Returning the Number of Total Connections per Destination Port

The following command returns the total number of connections per destination port for the 15 most popular ports:

select destPort, count(*) TotalNumber
             from NetData
             group by destPort
             order by TotalNumber desc
                         limit 15;

+----------+-------------+
| destPort | TotalNumber |
+----------+-------------+
| 80       |        1923 |
| 25       |         223 |
| 23       |          42 |
| 1024     |          38 |
| 1306     |          36 |
| 4233     |          27 |
| 1174     |          25 |
| 2005     |          25 |
| 2599     |          25 |
| 3718     |          25 |
| 4205     |          25 |
| 2676     |          24 |
| kpop     |          22 |
| 2063     |          22 |
| 2307     |          22 |
+----------+-------------+

Finding Busy Minutes

This part will show you how to find the 5 most popular minutes (i.e., 15:12, 15:16, but not 15:12:13, which is in seconds). I will use the substr() command:

select substr(Date, length(Date)-7, 5), count(*) Total
             from NetData
             group by substr(Date, length(Date)-7, 5)
             order by Total desc
                         limit 5;

The key point here is to select and group by the substring that you want, for example, by using the substr(Date, length(Date)-7, 5) expression.

This example produced the following output:

+---------------------------------+-------+
| substr(Date, length(Date)-7, 5) | Total |
+---------------------------------+-------+
| 15:14                           |   720 |
| 15:06                           |   551 |
| 15:12                           |   545 |
| 15:09                           |   511 |
| 15:15                           |   435 |
+---------------------------------+-------+

Creating an Empty Table Similar to the NetData Table

The following command will create a new table, called NetData_identical, that looks like the original NetData table without the actual data:

create table NetData_identical
as
select * from NetData
     where 0 = 1;

NetData_identical looks as follows:

mysql> desc NetData_identical;
+------------+-------------+------+-----+---------------------+-------+
| Field      | Type        | Null | Key | Default             | Extra |
+------------+-------------+------+-----+---------------------+-------+
| Date       | datetime    | NO   |     | 0000-00-00 00:00:00 |       |
| dt         | float       | YES  |     | NULL                |       |
| sourcePort | varchar(12) | YES  |     | NULL                |       |
| destPort   | varchar(12) | YES  |     | NULL                |       |
+------------+-------------+------+-----+---------------------+-------+
4 rows in set (0.01 sec)

● ● ●

## What the task requires
Reproduce the passage on SQL queries over the NetData table word for word, between "This part will" and "by substr(Date, length(Date)-7, 5)", inclusive.

## Data block
● ● ●

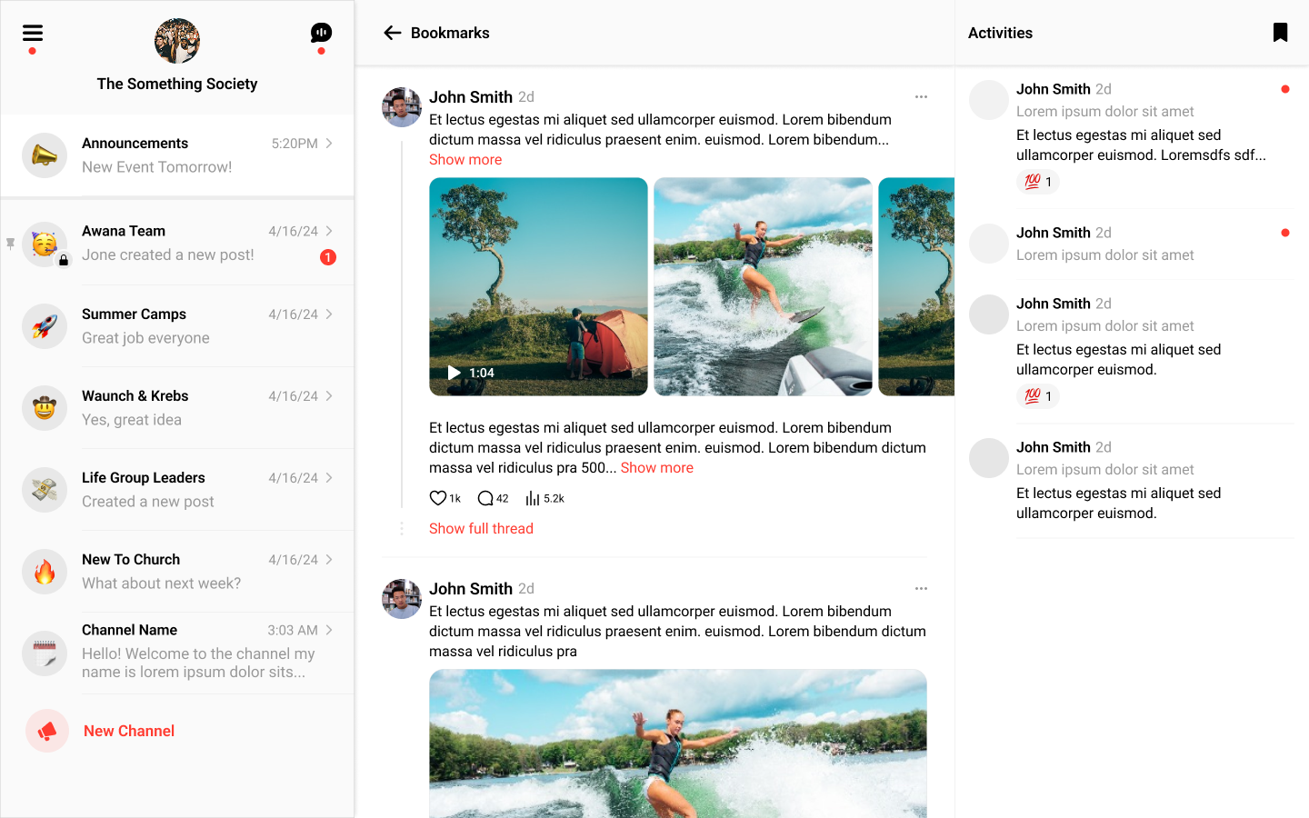Open the hamburger menu
This screenshot has width=1309, height=818.
(x=33, y=34)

● ● ●

## Solution below
This part will show you how to find the 5 most popular minutes (i.e., 15:12, 15:16, but not 15:12:13, which is in seconds). I will use the substr() command:

select substr(Date, length(Date)-7, 5), count(*) Total
             from NetData
             group by substr(Date, length(Date)-7, 5)